1 WarpIV derives its name by combining the word Warp with the

Roman numeral IV that is used to symbolize Time as the fourth dimension. Thus, the WarpIV Simulation Kernel articulates an infrastructure based on concepts from Time Warp.

In 1993, a new scheduling approach was developed in SPEEDES to integrate the strengths of pure Time Warp with the risk-free flow control benefits of BTB. The result was the Breathing Time Warp (BTW) algorithm that reduced message-sending risk in optimistic simulations while not being overly pessimistic in terms of when to release messages to remote nodes [6].

Other significant advances were made to SPEEDES in the early 90’s including automatic incremental state saving [7], lazy reevaluation [8], parallel proximity detection [9], new event management data structures [10], two-way interactions between optimistic simulations and real-world systems [11], high-speed communications through shared memory [12], and scalable GVT update algorithms [13]. The early 90’s were best characterized as a time of innovative research and development of the SPEEDES underlying technologies.

The late 90’s saw SPEEDES transition from JPL/Caltech to industry and into several large DoD simulation programs. Significant improvements were made to the modeling framework [14]. These improvements abstracted the message parameter packing/unpacking mechanisms and allowed applications to schedule and process events as remote method invocations with strong type checking on the event signatures. A process model capability was further developed to allow events to behave more like threads that can wait for specified periods of time, or can be interrupted when certain conditions occur. An object proxy system provided initial capabilities for distributed objects to publish and subscribe to registered attributes [15]. Object discovery, removal, and attribute update reflections were automated. Initial data distribution management capabilities were provided [16]
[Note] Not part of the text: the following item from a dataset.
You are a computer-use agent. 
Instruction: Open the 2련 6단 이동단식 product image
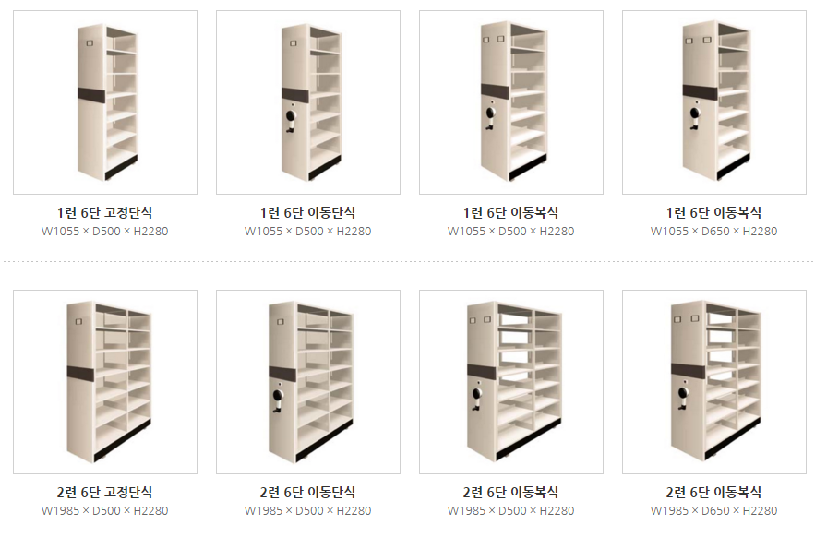pos(308,382)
In 2000, the Joint Simulation System (JSIMS) program [17] made sweeping changes to its architecture to execute as a High Level Architecture (HLA) federation [18], and to use SPEEDES as its Common Component Simulation Engine (CCSE) [19,20]. Because some of the JSIMS federates were required to operate in a classified environment, the JSIMS program required CCSE-SPEEDES to be maintained in a controlled Trusted Software Development Methodology (TSDM) environment. Configuration management of the software was brought into a secure government laboratory environment with tight controls over software integration. Only upgrades that were specific to JSIMS could be merged into the baseline. Unfortunately, this caused SPEEDES to splinter into multiple baselines as different DoD programs independently made upgrades to SPEEDES, fixed problems, and improved overall performance.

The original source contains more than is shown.